*Exercise instructions:* Among these entries, how many lines have the string "will" in them? Only the number is needed.

*Provided records:*
•••••

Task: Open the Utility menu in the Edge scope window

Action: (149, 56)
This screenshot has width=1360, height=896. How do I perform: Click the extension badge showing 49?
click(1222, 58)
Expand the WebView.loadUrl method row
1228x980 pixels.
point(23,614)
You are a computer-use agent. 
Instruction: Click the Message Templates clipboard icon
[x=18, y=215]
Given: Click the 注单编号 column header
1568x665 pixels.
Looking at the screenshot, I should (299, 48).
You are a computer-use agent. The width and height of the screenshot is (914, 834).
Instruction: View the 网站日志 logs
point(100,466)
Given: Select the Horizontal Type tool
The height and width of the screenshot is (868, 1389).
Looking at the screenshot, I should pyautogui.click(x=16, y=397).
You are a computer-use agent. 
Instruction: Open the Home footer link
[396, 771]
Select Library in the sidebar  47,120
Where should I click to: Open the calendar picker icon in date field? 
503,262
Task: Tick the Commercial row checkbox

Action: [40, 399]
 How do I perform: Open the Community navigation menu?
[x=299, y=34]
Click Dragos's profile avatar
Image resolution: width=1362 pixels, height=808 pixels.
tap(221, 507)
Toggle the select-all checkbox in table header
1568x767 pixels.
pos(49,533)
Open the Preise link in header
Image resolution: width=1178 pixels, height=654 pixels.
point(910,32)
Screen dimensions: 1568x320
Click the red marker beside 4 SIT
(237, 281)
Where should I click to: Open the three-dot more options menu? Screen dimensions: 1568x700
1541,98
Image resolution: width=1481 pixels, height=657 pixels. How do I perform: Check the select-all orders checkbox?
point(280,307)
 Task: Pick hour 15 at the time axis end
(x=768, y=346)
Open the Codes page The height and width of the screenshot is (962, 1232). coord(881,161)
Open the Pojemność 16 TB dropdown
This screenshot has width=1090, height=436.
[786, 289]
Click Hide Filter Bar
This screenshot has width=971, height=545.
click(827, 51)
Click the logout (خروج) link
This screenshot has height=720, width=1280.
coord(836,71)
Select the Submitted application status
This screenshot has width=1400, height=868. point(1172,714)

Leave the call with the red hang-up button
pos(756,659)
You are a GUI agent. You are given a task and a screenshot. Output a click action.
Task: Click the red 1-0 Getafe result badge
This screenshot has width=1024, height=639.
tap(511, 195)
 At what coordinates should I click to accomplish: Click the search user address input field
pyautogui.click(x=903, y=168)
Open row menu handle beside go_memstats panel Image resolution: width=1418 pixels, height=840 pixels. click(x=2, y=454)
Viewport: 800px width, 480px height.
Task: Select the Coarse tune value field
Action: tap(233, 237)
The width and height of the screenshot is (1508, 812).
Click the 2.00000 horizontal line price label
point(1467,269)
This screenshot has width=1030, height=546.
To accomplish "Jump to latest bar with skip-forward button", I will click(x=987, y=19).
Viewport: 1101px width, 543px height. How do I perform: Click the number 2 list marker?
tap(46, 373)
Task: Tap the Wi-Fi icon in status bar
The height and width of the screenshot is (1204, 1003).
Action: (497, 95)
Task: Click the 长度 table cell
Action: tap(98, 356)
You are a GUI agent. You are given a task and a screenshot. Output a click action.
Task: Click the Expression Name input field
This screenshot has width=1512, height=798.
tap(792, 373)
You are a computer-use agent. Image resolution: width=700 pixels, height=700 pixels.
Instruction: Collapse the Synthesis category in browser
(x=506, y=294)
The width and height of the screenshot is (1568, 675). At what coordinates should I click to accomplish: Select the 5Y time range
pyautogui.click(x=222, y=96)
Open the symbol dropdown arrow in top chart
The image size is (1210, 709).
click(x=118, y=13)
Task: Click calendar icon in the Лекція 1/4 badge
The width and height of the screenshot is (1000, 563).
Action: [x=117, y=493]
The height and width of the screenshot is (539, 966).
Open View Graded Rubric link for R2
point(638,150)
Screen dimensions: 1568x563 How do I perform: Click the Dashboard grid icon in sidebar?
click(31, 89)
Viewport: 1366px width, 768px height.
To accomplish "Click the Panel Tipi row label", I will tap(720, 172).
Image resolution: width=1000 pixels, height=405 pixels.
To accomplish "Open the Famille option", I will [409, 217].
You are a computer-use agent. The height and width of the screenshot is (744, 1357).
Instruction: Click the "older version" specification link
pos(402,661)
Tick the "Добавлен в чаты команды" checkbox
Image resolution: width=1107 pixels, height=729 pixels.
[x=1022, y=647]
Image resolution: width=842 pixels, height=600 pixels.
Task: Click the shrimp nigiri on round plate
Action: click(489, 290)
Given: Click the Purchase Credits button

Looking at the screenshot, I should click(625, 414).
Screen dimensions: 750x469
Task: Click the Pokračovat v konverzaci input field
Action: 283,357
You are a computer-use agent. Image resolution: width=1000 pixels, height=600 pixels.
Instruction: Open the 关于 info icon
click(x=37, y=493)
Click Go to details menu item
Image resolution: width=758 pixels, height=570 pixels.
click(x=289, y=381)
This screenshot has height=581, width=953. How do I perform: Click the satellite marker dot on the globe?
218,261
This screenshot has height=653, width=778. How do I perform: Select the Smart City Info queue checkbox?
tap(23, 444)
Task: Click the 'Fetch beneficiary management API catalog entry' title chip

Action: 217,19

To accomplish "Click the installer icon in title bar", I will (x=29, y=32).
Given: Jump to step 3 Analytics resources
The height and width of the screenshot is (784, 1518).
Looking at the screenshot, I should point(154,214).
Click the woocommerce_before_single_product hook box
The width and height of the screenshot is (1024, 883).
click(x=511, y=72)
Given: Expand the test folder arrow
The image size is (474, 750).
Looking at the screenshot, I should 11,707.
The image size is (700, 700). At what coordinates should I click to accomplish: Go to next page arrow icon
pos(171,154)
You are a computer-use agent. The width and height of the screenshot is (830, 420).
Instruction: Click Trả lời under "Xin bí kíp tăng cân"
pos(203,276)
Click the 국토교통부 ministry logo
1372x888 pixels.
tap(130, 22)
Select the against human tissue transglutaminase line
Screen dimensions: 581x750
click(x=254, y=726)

•••••

*Answer section:* 4